[[ Data extract, beginning ]]

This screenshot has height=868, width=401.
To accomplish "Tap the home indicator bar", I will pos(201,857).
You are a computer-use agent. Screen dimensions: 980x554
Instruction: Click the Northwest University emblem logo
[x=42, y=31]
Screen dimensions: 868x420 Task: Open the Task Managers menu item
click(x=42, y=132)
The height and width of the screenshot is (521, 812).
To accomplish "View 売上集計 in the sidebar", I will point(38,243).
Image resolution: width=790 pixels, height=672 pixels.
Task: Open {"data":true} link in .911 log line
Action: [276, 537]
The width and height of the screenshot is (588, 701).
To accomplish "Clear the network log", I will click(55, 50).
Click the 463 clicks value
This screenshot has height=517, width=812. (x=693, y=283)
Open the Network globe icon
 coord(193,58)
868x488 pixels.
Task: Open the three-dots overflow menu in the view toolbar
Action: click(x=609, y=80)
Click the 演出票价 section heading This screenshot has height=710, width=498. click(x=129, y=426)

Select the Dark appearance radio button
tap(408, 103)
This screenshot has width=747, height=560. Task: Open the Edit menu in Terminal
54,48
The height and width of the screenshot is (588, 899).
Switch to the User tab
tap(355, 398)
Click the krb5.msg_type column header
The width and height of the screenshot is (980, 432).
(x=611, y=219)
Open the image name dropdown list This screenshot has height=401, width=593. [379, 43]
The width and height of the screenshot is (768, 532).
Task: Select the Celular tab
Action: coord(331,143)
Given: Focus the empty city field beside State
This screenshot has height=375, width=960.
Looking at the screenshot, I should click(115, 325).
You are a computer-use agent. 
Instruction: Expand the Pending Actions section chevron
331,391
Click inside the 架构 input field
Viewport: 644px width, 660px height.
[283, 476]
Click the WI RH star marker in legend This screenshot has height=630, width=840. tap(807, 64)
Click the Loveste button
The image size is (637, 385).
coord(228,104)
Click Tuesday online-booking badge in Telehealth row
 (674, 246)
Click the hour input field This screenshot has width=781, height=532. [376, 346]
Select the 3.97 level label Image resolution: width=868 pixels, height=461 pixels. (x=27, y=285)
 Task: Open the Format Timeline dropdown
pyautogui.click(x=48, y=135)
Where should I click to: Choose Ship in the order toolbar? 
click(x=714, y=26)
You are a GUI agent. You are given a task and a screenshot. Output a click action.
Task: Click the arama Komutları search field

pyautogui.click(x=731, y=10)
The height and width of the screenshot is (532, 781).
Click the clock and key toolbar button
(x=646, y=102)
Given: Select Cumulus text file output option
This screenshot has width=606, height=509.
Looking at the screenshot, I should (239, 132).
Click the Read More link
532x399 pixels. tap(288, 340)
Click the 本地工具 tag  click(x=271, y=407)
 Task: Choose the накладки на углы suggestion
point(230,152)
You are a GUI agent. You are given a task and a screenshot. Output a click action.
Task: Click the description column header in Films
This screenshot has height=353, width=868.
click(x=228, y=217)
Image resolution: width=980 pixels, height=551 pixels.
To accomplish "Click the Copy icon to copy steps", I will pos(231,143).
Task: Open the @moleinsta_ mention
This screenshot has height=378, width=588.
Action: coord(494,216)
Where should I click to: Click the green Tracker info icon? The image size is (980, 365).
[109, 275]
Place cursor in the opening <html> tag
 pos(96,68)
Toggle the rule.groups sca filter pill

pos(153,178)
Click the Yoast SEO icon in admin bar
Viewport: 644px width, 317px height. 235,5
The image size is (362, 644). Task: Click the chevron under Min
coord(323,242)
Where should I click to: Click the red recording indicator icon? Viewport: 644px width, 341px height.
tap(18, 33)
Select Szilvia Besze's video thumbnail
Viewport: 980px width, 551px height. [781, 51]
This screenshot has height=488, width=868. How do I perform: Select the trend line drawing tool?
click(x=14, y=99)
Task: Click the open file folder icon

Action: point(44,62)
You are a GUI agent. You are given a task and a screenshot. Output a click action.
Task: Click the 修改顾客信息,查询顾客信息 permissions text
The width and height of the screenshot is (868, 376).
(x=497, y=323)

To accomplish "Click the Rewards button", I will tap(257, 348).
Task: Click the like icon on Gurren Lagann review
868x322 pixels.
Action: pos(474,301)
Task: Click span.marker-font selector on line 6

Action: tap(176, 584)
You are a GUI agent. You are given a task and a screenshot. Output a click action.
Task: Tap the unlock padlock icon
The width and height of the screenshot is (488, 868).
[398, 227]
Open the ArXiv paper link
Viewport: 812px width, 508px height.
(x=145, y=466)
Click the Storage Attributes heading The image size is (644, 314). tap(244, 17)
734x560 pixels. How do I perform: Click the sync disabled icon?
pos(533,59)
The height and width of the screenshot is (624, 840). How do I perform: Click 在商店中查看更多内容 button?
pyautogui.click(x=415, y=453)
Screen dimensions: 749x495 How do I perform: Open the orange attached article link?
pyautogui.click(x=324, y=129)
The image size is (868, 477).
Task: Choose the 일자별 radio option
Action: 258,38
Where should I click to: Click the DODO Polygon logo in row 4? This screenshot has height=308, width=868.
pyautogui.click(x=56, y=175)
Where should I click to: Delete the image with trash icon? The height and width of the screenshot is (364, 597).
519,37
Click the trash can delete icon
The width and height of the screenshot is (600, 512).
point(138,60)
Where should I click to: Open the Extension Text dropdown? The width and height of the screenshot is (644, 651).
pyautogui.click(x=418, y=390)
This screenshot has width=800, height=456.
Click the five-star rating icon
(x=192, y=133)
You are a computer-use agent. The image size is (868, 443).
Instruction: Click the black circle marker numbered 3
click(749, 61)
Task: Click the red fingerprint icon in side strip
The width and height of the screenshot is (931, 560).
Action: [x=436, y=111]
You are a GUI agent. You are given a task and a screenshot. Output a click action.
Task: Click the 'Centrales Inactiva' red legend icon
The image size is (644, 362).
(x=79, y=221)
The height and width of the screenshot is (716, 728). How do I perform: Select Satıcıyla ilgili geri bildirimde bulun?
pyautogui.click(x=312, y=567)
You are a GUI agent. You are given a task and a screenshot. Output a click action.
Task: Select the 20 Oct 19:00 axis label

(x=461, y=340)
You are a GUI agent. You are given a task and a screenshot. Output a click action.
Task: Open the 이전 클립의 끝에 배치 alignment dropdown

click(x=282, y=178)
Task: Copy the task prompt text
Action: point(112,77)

[[ Data extract, end ]]

*Your goal:* Please transcribe all of the data above exactly.

*Answer to this problem:*
This screenshot has height=868, width=401.
To accomplish "Tap the home indicator bar", I will pos(201,857).
You are a computer-use agent. Screen dimensions: 980x554
Instruction: Click the Northwest University emblem logo
[x=42, y=31]
Screen dimensions: 868x420 Task: Open the Task Managers menu item
click(x=42, y=132)
The height and width of the screenshot is (521, 812).
To accomplish "View 売上集計 in the sidebar", I will point(38,243).
Image resolution: width=790 pixels, height=672 pixels.
Task: Open {"data":true} link in .911 log line
Action: [276, 537]
The width and height of the screenshot is (588, 701).
To accomplish "Clear the network log", I will click(55, 50).
Click the 463 clicks value
This screenshot has height=517, width=812. (x=693, y=283)
Open the Network globe icon
 coord(193,58)
868x488 pixels.
Task: Open the three-dots overflow menu in the view toolbar
Action: click(x=609, y=80)
Click the 演出票价 section heading This screenshot has height=710, width=498. click(x=129, y=426)

Select the Dark appearance radio button
tap(408, 103)
This screenshot has width=747, height=560. Task: Open the Edit menu in Terminal
54,48
The height and width of the screenshot is (588, 899).
Switch to the User tab
tap(355, 398)
Click the krb5.msg_type column header
The width and height of the screenshot is (980, 432).
(x=611, y=219)
Open the image name dropdown list This screenshot has height=401, width=593. [379, 43]
The width and height of the screenshot is (768, 532).
Task: Select the Celular tab
Action: coord(331,143)
Given: Focus the empty city field beside State
This screenshot has height=375, width=960.
Looking at the screenshot, I should click(115, 325).
You are a computer-use agent. 
Instruction: Expand the Pending Actions section chevron
331,391
Click inside the 架构 input field
Viewport: 644px width, 660px height.
[283, 476]
Click the WI RH star marker in legend This screenshot has height=630, width=840. tap(807, 64)
Click the Loveste button
The image size is (637, 385).
coord(228,104)
Click Tuesday online-booking badge in Telehealth row
 (674, 246)
Click the hour input field This screenshot has width=781, height=532. [376, 346]
Select the 3.97 level label Image resolution: width=868 pixels, height=461 pixels. (x=27, y=285)
 Task: Open the Format Timeline dropdown
pyautogui.click(x=48, y=135)
Where should I click to: Choose Ship in the order toolbar? 
click(x=714, y=26)
You are a GUI agent. You are given a task and a screenshot. Output a click action.
Task: Click the arama Komutları search field

pyautogui.click(x=731, y=10)
The height and width of the screenshot is (532, 781).
Click the clock and key toolbar button
(x=646, y=102)
Given: Select Cumulus text file output option
This screenshot has width=606, height=509.
Looking at the screenshot, I should (239, 132).
Click the Read More link
532x399 pixels. tap(288, 340)
Click the 本地工具 tag  click(x=271, y=407)
 Task: Choose the накладки на углы suggestion
point(230,152)
You are a GUI agent. You are given a task and a screenshot. Output a click action.
Task: Click the description column header in Films
This screenshot has height=353, width=868.
click(x=228, y=217)
Image resolution: width=980 pixels, height=551 pixels.
To accomplish "Click the Copy icon to copy steps", I will pos(231,143).
Task: Open the @moleinsta_ mention
This screenshot has height=378, width=588.
Action: coord(494,216)
Where should I click to: Click the green Tracker info icon? The image size is (980, 365).
[109, 275]
Place cursor in the opening <html> tag
 pos(96,68)
Toggle the rule.groups sca filter pill

pos(153,178)
Click the Yoast SEO icon in admin bar
Viewport: 644px width, 317px height. 235,5
The image size is (362, 644). Task: Click the chevron under Min
coord(323,242)
Where should I click to: Click the red recording indicator icon? Viewport: 644px width, 341px height.
tap(18, 33)
Select Szilvia Besze's video thumbnail
Viewport: 980px width, 551px height. [781, 51]
This screenshot has height=488, width=868. How do I perform: Select the trend line drawing tool?
click(x=14, y=99)
Task: Click the open file folder icon

Action: point(44,62)
You are a GUI agent. You are given a task and a screenshot. Output a click action.
Task: Click the 修改顾客信息,查询顾客信息 permissions text
The width and height of the screenshot is (868, 376).
(x=497, y=323)

To accomplish "Click the Rewards button", I will tap(257, 348).
Task: Click the like icon on Gurren Lagann review
868x322 pixels.
Action: pos(474,301)
Task: Click span.marker-font selector on line 6

Action: tap(176, 584)
You are a GUI agent. You are given a task and a screenshot. Output a click action.
Task: Tap the unlock padlock icon
The width and height of the screenshot is (488, 868).
[398, 227]
Open the ArXiv paper link
Viewport: 812px width, 508px height.
(x=145, y=466)
Click the Storage Attributes heading The image size is (644, 314). tap(244, 17)
734x560 pixels. How do I perform: Click the sync disabled icon?
pos(533,59)
The height and width of the screenshot is (624, 840). How do I perform: Click 在商店中查看更多内容 button?
pyautogui.click(x=415, y=453)
Screen dimensions: 749x495 How do I perform: Open the orange attached article link?
pyautogui.click(x=324, y=129)
The image size is (868, 477).
Task: Choose the 일자별 radio option
Action: 258,38
Where should I click to: Click the DODO Polygon logo in row 4? This screenshot has height=308, width=868.
pyautogui.click(x=56, y=175)
Where should I click to: Delete the image with trash icon? The height and width of the screenshot is (364, 597).
519,37
Click the trash can delete icon
The width and height of the screenshot is (600, 512).
point(138,60)
Where should I click to: Open the Extension Text dropdown? The width and height of the screenshot is (644, 651).
pyautogui.click(x=418, y=390)
This screenshot has width=800, height=456.
Click the five-star rating icon
(x=192, y=133)
You are a computer-use agent. The image size is (868, 443).
Instruction: Click the black circle marker numbered 3
click(749, 61)
Task: Click the red fingerprint icon in side strip
The width and height of the screenshot is (931, 560).
Action: [x=436, y=111]
You are a GUI agent. You are given a task and a screenshot. Output a click action.
Task: Click the 'Centrales Inactiva' red legend icon
The image size is (644, 362).
(x=79, y=221)
The height and width of the screenshot is (716, 728). How do I perform: Select Satıcıyla ilgili geri bildirimde bulun?
pyautogui.click(x=312, y=567)
You are a GUI agent. You are given a task and a screenshot. Output a click action.
Task: Select the 20 Oct 19:00 axis label

(x=461, y=340)
You are a GUI agent. You are given a task and a screenshot. Output a click action.
Task: Open the 이전 클립의 끝에 배치 alignment dropdown

click(x=282, y=178)
Task: Copy the task prompt text
Action: point(112,77)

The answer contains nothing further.